• KUTIPAN PILIHAN
++++++++++++++++++++

Aksi blusukan Menteri Sosial (Mensos) hasil reshuffle, Tri Rismaharini alias Risma menemui gelandangan di kawasan Sudirman, Thamrin, Pasar Baru hingga bantaran Kali Ciliwung mendapat sorotan negatif dari salah seorang petinggi PKS.
Oleh petinggi PKS, mungkin Risma dianggap telah mencuri start dengan mencuri perhatian masyarakat DKI. Hal tersebut tentu saja bisa menggangu PKS yang barangkali sangat menginginkan kursi Gubernur DKI.
Ketua DPP PKS yang juga menjabat sebagai anggota Komisi I DPR Bukhori Yusuf menilai bahwa blusukan yang dilakukan Risma adalah pencitraan semata untuk mengincar Pilgub DKI 2022 nanti.
Bahkan Bukhori menghimbau agar Risma berhenti melakukan pencitraan dan fokus membenahi urusan di Kementerian Sosial (Kemensos). Bukhori juga mengingatkan Risma agar menjalankan tugas sebagai menteri sosial bukan sebagai walikota.

++++++++++++++++++++

• BAGIAN DATA
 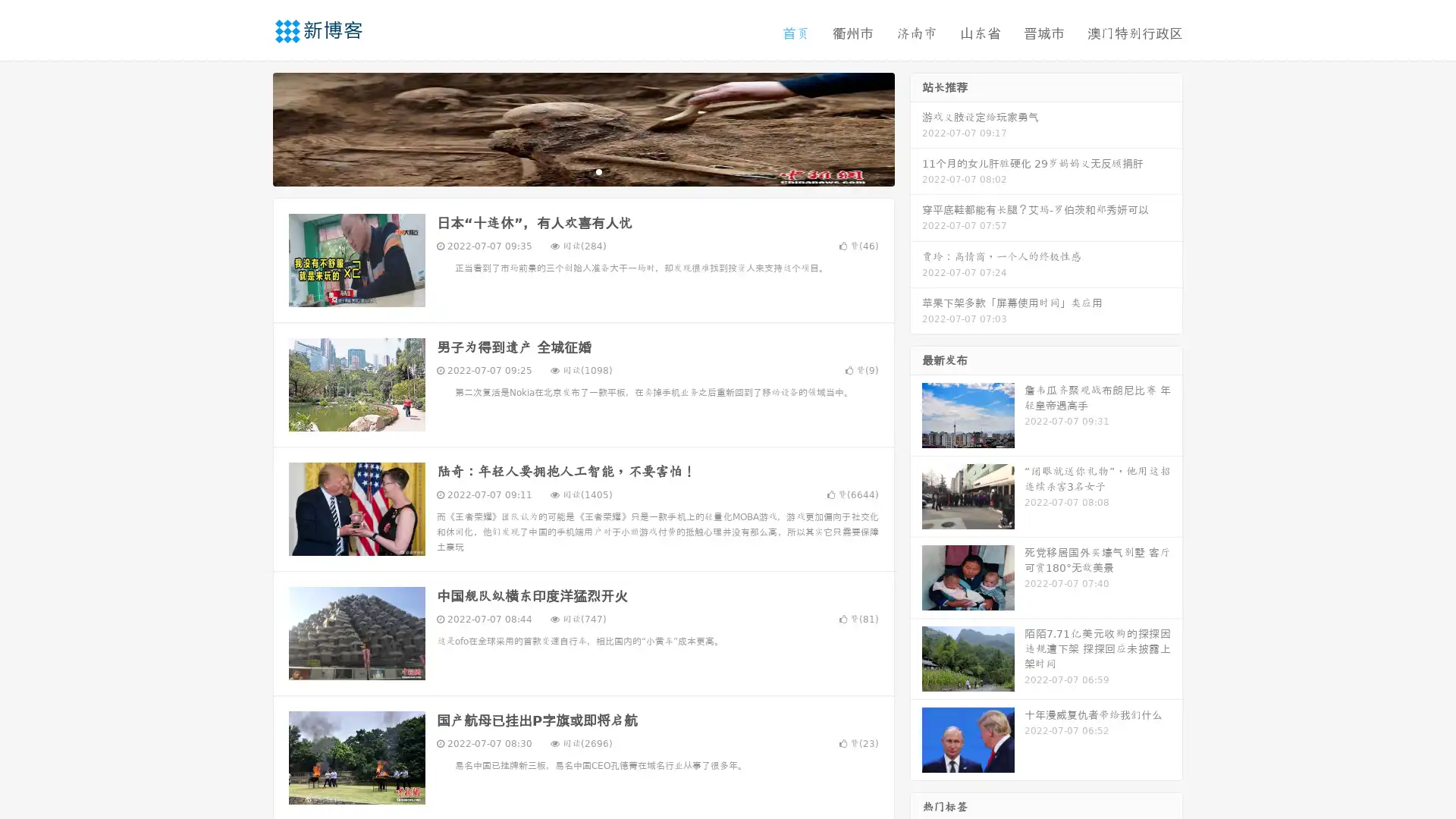 I want to click on Previous slide, so click(x=250, y=127).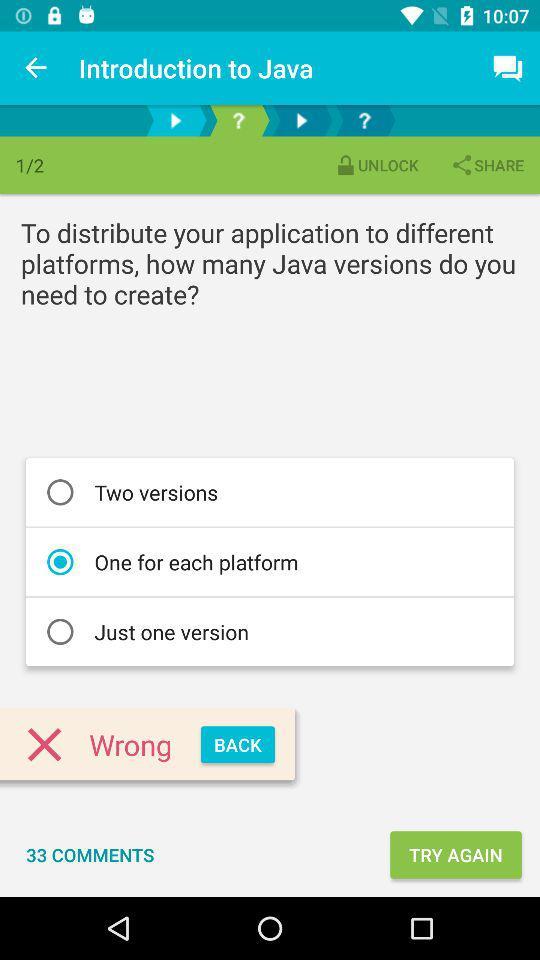  Describe the element at coordinates (455, 853) in the screenshot. I see `the icon next to 33 comments item` at that location.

++++++++++++++++++++

• DAFTAR TUGAS
1. Dalam kutipan tentang blusukan Risma, siapa Ketua DPP PKS yang menilai blusukan itu sebagai pencitraan semata?
2. Tampilkan semua teks kutipan tentang blusukan Risma, mulai dari "Aksi blusukan Menteri" terus ke bawah sampai "bukan sebagai walikota.".

• JAWABAN BENAR
1. Bukhori Yusuf.

2.
Aksi blusukan Menteri Sosial (Mensos) hasil reshuffle, Tri Rismaharini alias Risma menemui gelandangan di kawasan Sudirman, Thamrin, Pasar Baru hingga bantaran Kali Ciliwung mendapat sorotan negatif dari salah seorang petinggi PKS.
Oleh petinggi PKS, mungkin Risma dianggap telah mencuri start dengan mencuri perhatian masyarakat DKI. Hal tersebut tentu saja bisa menggangu PKS yang barangkali sangat menginginkan kursi Gubernur DKI.
Ketua DPP PKS yang juga menjabat sebagai anggota Komisi I DPR Bukhori Yusuf menilai bahwa blusukan yang dilakukan Risma adalah pencitraan semata untuk mengincar Pilgub DKI 2022 nanti.
Bahkan Bukhori menghimbau agar Risma berhenti melakukan pencitraan dan fokus membenahi urusan di Kementerian Sosial (Kemensos). Bukhori juga mengingatkan Risma agar menjalankan tugas sebagai menteri sosial bukan sebagai walikota.